AB928 is an orally bioavailable, highly potent antagonist of the adenosine 2a and 2b receptors. The activation of these receptors by adenosine interferes with the activity of key populations of immune cells and inhibits an optimal anti-tumor immune response. By blocking these receptors, AB928 has the potential to reverse adenosine-induced immune suppression within the tumor microenvironment. AB928 was designed specifically for the oncology setting, with a profile that includes potent activity in the presence of high concentrations of adenosine and a minimal shift in potency due to non-specific protein binding, both essential properties for efficacy in the tumor microenvironment. AB928 has other attractive features, including high penetration of tumor tissue and low penetration through the healthy blood-brain barrier. In a Phase 1 trial in healthy volunteers, AB928 has been shown to be safe and well tolerated and to have pharmacokinetic and pharmacodynamic profiles consistent with a once-daily dosing regimen.
About Arcus Biosciences
Arcus Biosciences is a clinical-stage biopharmaceutical company focused on creating innovative cancer immunotherapies. Arcus has several programs targeting important immuno-oncology pathways, including a dual adenosine receptor antagonist AB928, which will be evaluated in combination with other agents in multiple tumor types in a Phase 1/1b program, and an anti-PD-1 antibody, which is being evaluated in a Phase 1 trial and will be tested in combination with Arcus’s other product candidates. Arcus’s other programs include a small molecule inhibitor of CD73 and an anti-TIGIT antibody, both of which are in IND-enabling studies. Arcus has extensive in-house expertise in medicinal chemistry, immunology, biochemistry, pharmacology and structural biology. For more information about Arcus Biosciences, please visit www.arcusbio.com.

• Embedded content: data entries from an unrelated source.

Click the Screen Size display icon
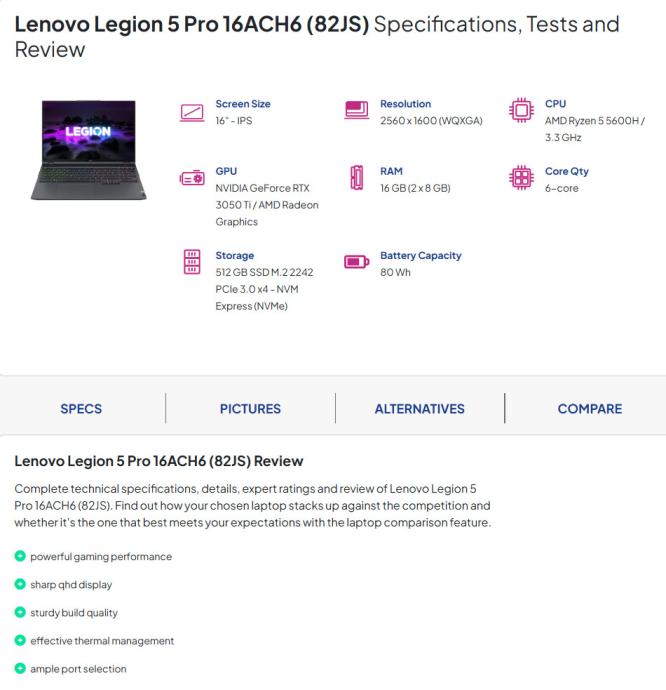This screenshot has height=690, width=666. [189, 111]
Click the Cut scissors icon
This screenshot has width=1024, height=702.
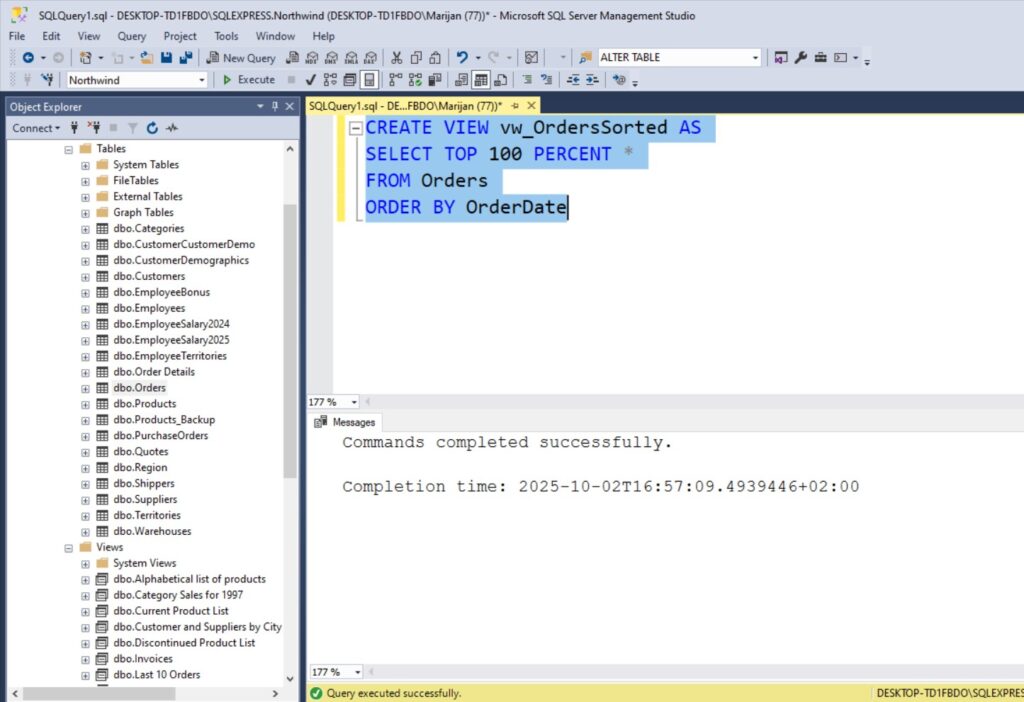point(397,58)
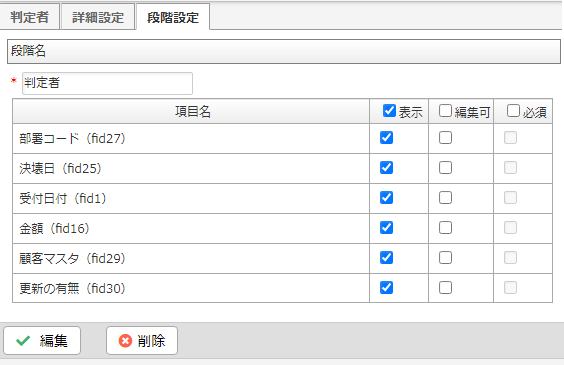
Task: Uncheck 表示 for 金額 (fid16)
Action: 386,228
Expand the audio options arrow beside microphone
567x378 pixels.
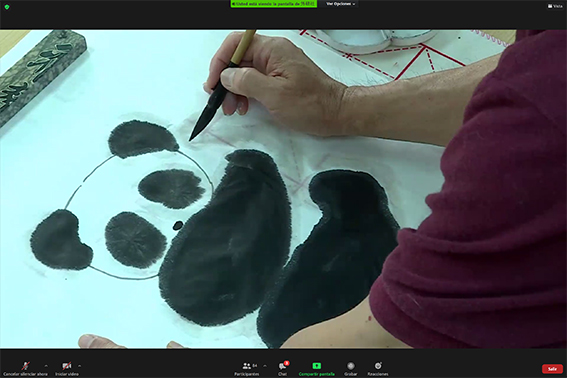pyautogui.click(x=46, y=366)
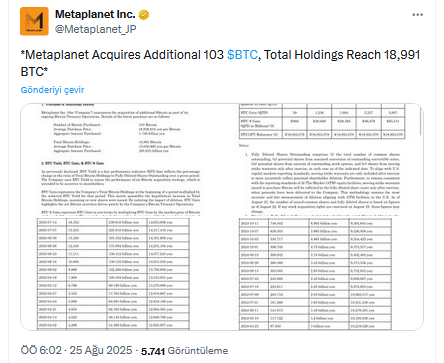Visit the @Metaplanet_JP handle link
444x363 pixels.
point(95,29)
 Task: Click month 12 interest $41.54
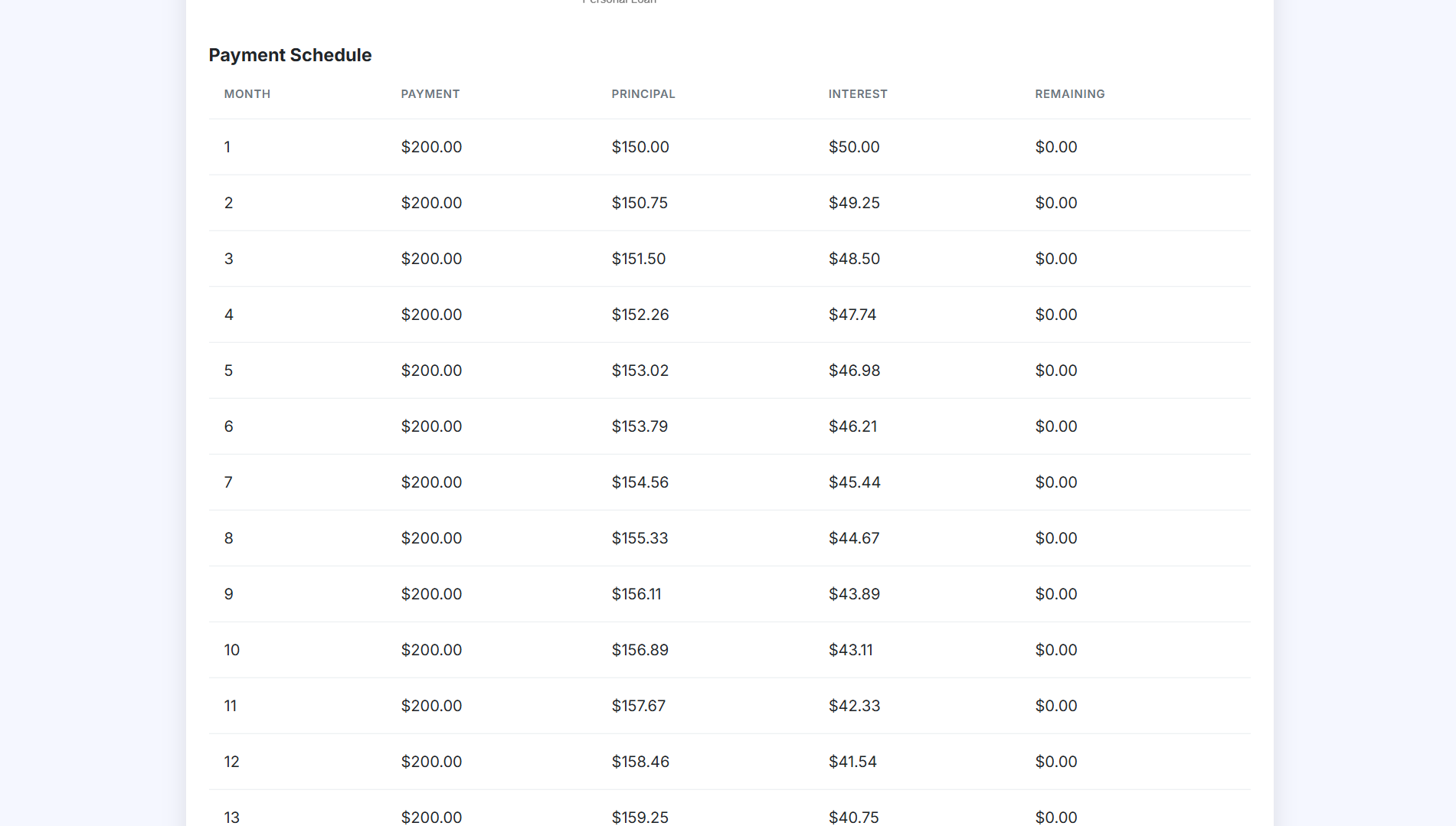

This press release contains forward-looking statements. All statements other than statements of historical facts contained herein, including, but not limited to, the potential for AB928 to treat a broad array of tumor types, are forward-looking statements reflecting the current beliefs and expectations of management made pursuant to the safe harbor provisions of the Private Securities Litigation Reform Act of 1995. All forward-looking statements involve known and unknown risks, uncertainties and other important factors that may cause Arcus’s actual results, performance or achievements to differ significantly from those expressed or implied. Factors that could cause or contribute to such differences include, but are not limited to, the inherent uncertainty associated with pharmaceutical product development and clinical trials, the applicability of early studies to Arcus’s clinical development program and the emergence of drug-related adverse events in Arcus’s clinical trials with AB928. Risks and uncertainties facing Arcus are described more fully in Arcus’s quarterly report on Form 10-Q for the quarter ended March 31, 2018 filed on May 9, 2018 with the SEC. You are cautioned not to place undue reliance on the forward-looking statements, which speak only as of the date of this press release. Arcus disclaims any obligation or undertaking to update, supplement or revise any forward-looking statements contained in this press release.
Keytruda® is a registered trademark of Merck.